[Stored items]
- - - -
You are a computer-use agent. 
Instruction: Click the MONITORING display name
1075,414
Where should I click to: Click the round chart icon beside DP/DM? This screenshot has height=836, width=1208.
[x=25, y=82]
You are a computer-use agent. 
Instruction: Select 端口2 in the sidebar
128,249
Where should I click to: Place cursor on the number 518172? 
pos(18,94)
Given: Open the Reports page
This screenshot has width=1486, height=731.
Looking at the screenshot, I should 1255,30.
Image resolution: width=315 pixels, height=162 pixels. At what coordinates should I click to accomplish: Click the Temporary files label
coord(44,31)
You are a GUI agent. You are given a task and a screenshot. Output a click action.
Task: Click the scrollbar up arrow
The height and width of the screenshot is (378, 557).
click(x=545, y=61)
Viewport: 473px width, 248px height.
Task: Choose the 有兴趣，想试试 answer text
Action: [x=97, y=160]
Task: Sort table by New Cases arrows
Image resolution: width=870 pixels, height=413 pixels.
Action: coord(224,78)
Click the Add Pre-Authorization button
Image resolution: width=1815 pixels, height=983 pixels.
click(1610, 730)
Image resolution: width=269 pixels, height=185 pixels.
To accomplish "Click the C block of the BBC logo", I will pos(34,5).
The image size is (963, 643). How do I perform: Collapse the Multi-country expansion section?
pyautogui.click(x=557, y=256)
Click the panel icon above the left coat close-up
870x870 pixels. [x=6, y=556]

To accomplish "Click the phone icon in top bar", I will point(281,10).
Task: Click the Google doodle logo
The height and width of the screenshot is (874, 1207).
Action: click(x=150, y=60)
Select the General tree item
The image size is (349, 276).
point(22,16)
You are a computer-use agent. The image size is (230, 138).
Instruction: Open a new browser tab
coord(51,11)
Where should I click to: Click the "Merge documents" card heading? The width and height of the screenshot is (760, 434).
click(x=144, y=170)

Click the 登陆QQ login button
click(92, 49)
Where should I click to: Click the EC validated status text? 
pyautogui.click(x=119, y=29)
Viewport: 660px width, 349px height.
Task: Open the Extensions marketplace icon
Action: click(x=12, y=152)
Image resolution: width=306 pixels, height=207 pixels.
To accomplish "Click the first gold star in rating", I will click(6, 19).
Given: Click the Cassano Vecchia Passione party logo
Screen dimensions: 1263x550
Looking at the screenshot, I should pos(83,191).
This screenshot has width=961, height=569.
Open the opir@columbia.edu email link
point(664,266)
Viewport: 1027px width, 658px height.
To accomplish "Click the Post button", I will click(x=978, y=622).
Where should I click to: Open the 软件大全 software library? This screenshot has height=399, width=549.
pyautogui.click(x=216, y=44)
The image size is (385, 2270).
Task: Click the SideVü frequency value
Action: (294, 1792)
- - - -
Using the entries above, repeat only the lines from the one containing "This screenshot has width=1486, height=731." through the one containing "Image resolution: width=269", end lines included.

■ SOLVED PROBLEM
This screenshot has width=1486, height=731.
Looking at the screenshot, I should 1255,30.
Image resolution: width=315 pixels, height=162 pixels. At what coordinates should I click to accomplish: Click the Temporary files label
coord(44,31)
You are a GUI agent. You are given a task and a screenshot. Output a click action.
Task: Click the scrollbar up arrow
The height and width of the screenshot is (378, 557).
click(x=545, y=61)
Viewport: 473px width, 248px height.
Task: Choose the 有兴趣，想试试 answer text
Action: [x=97, y=160]
Task: Sort table by New Cases arrows
Image resolution: width=870 pixels, height=413 pixels.
Action: coord(224,78)
Click the Add Pre-Authorization button
Image resolution: width=1815 pixels, height=983 pixels.
click(1610, 730)
Image resolution: width=269 pixels, height=185 pixels.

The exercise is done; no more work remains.